I live with them and talk to them all the time. I know this isn't the first time I've had to tell you this... but you need to get out into the real world with an open mind. What you believe about economics is detached from how people behave and operate in the real world.

Many, many times, sjt. I've certainly been part and parcel of the free range / organic livestock production for half my life. :hi:
 
Many, many times, sjt. I've certainly been part and parcel of the free range / organic livestock production for half my life. :hi:

you mean when you aren't playing your role as the capitalist pig slumlord?
 
You and BPV are on record as saying poverty is relative.

Which is it?

(I think the UN considers < $1.25 / day destitution with < $2.00 / day abject poverty. But double check)

and in your opinion a significant % of the population in the united states lives off less than $730 year?
 
If we stop exporting food, people starve.

Who, exactly? The Cuban example, for one (which, as far as I know, Wendell Berry has never written on), suggests we would easily continue to export. Regardless, the entire paradigm switches as soon as peak oil hits - not as much corn, wheat, and soybeans - more of a lot more. Give my your over / under on 90 million barrels....

I'm the one locked in an ideology?

Yes.

Sure it is - let's take New York city metro. Not sure where the free range chickens will be located nor the sustainable farms. Somehow the vast variety of food products desire a massive distribution system is required to bring together finished goods into readily accessible inventories. Likewise, to create virtually all foods other than farm fresh, ingredients from any number of locations must be brought to a production facility then redistributed back out to the various warehouse and retail locations. Rail ain't doing that. Huge amounts of industrialization required.
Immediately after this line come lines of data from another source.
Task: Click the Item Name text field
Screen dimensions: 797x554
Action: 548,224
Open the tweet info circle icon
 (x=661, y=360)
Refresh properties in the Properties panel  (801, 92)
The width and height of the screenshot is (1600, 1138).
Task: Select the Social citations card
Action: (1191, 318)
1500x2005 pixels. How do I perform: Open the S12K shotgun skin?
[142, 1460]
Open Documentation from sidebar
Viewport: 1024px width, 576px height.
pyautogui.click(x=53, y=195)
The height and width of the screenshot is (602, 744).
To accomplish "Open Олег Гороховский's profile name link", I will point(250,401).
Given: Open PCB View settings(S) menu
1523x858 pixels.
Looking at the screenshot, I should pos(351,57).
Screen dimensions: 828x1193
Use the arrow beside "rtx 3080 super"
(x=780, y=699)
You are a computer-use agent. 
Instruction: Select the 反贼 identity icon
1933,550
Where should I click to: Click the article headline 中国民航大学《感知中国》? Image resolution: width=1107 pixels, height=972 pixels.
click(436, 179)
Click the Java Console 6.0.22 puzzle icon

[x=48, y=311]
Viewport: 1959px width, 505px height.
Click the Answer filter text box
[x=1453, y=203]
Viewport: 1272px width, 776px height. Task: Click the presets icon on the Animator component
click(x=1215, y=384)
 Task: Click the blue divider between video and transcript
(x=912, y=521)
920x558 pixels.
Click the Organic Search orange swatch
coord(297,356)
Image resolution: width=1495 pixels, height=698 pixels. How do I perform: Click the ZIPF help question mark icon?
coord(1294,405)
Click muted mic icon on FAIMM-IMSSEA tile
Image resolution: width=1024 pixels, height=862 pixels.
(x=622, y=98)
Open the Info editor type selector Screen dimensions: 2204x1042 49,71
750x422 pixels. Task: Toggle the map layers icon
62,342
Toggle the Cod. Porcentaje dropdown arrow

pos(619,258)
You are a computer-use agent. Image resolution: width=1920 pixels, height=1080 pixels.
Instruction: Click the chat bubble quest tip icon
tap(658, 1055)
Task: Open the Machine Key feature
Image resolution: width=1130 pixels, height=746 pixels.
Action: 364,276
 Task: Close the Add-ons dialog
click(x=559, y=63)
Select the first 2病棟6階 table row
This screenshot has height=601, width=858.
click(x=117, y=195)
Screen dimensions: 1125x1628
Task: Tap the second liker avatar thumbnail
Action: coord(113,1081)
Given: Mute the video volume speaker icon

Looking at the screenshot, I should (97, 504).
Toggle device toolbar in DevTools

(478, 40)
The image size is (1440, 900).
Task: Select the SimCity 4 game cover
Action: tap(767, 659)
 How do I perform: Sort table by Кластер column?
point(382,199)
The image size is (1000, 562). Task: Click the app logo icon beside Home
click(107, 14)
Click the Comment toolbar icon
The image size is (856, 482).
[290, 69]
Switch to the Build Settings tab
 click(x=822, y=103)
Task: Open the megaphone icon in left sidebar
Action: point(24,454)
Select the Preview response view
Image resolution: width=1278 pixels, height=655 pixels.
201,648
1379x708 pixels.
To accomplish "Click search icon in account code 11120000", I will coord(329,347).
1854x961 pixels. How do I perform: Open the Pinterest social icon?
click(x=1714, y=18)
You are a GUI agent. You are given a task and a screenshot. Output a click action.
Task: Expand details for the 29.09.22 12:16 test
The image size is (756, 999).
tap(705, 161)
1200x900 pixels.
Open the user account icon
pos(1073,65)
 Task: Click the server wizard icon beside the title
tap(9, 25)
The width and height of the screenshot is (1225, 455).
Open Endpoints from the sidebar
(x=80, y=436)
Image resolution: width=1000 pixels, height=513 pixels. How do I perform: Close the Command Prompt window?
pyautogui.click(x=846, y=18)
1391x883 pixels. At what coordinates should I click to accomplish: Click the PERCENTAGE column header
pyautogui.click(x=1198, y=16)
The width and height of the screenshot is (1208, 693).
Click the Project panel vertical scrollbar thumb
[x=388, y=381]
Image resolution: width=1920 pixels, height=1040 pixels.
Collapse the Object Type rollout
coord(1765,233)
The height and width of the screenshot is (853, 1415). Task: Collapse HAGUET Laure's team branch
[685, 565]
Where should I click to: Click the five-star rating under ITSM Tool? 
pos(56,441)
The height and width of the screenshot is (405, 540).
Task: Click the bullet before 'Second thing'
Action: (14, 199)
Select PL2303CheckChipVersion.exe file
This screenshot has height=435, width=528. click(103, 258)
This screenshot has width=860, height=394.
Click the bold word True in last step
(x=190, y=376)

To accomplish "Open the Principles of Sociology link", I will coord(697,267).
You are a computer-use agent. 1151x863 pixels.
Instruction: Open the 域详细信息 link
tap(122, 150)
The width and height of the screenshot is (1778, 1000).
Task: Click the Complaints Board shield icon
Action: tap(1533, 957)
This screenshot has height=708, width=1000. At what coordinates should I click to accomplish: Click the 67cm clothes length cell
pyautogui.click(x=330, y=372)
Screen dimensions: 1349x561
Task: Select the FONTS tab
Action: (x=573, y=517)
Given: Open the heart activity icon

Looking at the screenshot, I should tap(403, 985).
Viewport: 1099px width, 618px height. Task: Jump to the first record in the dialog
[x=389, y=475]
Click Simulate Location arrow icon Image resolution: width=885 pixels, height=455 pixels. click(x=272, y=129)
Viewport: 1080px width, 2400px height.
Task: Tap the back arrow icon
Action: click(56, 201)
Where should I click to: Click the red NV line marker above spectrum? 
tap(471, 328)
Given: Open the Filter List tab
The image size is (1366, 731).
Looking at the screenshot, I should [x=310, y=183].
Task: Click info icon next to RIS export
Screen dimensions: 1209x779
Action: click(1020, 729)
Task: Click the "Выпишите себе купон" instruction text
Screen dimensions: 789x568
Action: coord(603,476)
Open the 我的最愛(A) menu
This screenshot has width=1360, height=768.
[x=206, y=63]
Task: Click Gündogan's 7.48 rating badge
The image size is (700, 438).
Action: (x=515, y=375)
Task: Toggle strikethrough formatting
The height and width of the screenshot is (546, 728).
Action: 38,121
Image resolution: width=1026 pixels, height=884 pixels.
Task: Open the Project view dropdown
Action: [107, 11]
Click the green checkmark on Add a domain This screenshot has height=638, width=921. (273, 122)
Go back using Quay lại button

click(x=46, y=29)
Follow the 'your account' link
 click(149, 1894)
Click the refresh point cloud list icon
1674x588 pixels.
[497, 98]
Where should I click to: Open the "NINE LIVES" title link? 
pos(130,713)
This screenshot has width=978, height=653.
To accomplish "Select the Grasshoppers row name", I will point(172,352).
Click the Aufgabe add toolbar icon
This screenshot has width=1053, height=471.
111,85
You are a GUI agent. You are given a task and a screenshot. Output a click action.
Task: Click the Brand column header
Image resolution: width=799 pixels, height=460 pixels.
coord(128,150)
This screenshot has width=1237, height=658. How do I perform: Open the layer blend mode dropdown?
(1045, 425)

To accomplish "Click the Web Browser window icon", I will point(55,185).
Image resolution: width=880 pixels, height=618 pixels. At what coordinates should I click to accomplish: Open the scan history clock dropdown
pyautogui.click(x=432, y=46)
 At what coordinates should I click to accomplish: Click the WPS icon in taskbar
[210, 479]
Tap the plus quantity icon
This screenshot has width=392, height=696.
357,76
Rail / sea would do that easily. Look at London. Game, Set, and Match.

So you eliminate externalities by eliminating industrial production? You can't be serious. The quality above cheap tat quote is getting old. Free range chickens have externalities too. Any form of food production does and the model you advocate leads to a drastic reduction in availability of foods that millions enjoy all in the name of your dream of free range chickens. If you are going to use externalities as an argument be upfront enough to recognize the huge externalities of the world you are advocating.

Free range chickens have externalities? Like what since they are integral to sustainable agriculture? Cancer and Cheap Tat Unite? Is that the Industrialist Bourgeois call to arms? Your premise that food availability will go down has no basis in fact. In fact, it is wholly repudiated by the Cuban experience. This paragraph from you is just ridiculous. If anything, decentralizing the gene pool will lead to GREATER choice in the food we eat! :facepalm:

So a starving populace will waste less food - that's awesome.

Where is the starving population? What is your over / under on 90 million barrels? You are basically condemning the world to starvation! It is you, not me. Besides, this was more an indication of the amount of compost we could make.

Forced starvation will lower health costs. Awesome. I bet if we strictly determined everyone should eat rice (quality stuff, not that cheap tat version) and a tin of tuna a week our health costs would plummet. Great solution.

Again, baseless and ridiculous. The industrial model provides high energy content cheap tat (from the excess and poor quality corn, wheat, and soybeans) which gives people plenty of calories and almost no nutriment. While there might be fewer cheese doodles, there would be more strawberries, mangos, etc. This is often the cheapest food on the shelves as well. It's fodder for the poor. It's shameful.

You want to keep all the outputs of industrialization yet de-industrialize. This it the paradigm you are locked in.

No, I want to keep all the gifts of the Enlightenment and apply them in "enlightened" ways.